Reviewed by: Julian Maynard-Smith

Reviewed: 17 November, 2011
Venue: Southbank Centre, London – Royal Festival Hall

Film scores played on accordion? That’s what we got for the entire first set of this tribute to Nino Rota, the Italian composer best known for his iconic scores for The Godfather and the films of Fellini. A brave move, but Richard Galliano’s dazzling playing carried it off. Throwing his whole body into the music, he traversed moods that ranged from sadness to joyful dancing, squeezing out timbres way beyond the clichés of ‘Parisian café musette’: from cow-like lowing to piccolo twittering, via playful wheezing.

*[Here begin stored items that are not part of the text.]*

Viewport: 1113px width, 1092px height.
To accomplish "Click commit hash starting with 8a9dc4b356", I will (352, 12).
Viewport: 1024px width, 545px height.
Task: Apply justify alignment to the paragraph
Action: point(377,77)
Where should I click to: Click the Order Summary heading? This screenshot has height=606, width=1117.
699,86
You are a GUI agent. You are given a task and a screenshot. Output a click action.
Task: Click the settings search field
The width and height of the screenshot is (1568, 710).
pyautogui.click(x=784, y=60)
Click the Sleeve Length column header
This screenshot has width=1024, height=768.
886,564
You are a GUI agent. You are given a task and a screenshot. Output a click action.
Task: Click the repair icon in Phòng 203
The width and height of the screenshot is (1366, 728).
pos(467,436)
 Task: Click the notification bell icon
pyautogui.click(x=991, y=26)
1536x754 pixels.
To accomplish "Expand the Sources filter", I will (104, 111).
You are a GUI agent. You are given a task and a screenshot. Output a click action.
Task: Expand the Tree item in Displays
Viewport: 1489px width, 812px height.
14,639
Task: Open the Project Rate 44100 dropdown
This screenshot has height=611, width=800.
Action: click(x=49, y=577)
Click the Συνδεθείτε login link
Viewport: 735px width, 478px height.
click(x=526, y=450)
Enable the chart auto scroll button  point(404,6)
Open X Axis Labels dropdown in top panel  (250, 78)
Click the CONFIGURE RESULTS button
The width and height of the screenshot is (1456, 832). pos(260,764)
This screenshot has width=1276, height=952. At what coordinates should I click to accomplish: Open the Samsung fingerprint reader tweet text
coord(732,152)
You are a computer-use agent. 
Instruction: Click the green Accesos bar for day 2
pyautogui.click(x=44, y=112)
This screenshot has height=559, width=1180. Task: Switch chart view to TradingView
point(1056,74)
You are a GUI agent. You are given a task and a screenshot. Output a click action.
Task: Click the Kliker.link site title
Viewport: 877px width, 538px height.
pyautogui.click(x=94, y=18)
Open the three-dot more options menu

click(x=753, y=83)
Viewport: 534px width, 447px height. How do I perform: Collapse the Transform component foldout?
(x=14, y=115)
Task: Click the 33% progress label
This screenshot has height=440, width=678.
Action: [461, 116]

In the second set, the quintet skilfully evoked the original orchestration. At times, John Surman’s soprano sax sounded like an extension of the accordion (recalling Galliano’s renowned duos with Michel Portal), and Dave Douglas’s trumpet captured well the aching melancholy of ‘The Godfather Waltz’. Then from sadness to circus marches with the relentlessly cheerful Il Circo Giraffa, a whirligig of a tune that the band played ever-faster, regularly stopping on a heartbeat for dramatic pauses. And what a rhythm section! Boris Kozlov’s immaculate bass solo was full of fine bowing (sadly, a rarity in jazz bass-playing) and Clarence Penn played an equally imaginative drum solo, mixing mallets and sticks, and adding occasional tinkling runs on bar chimes.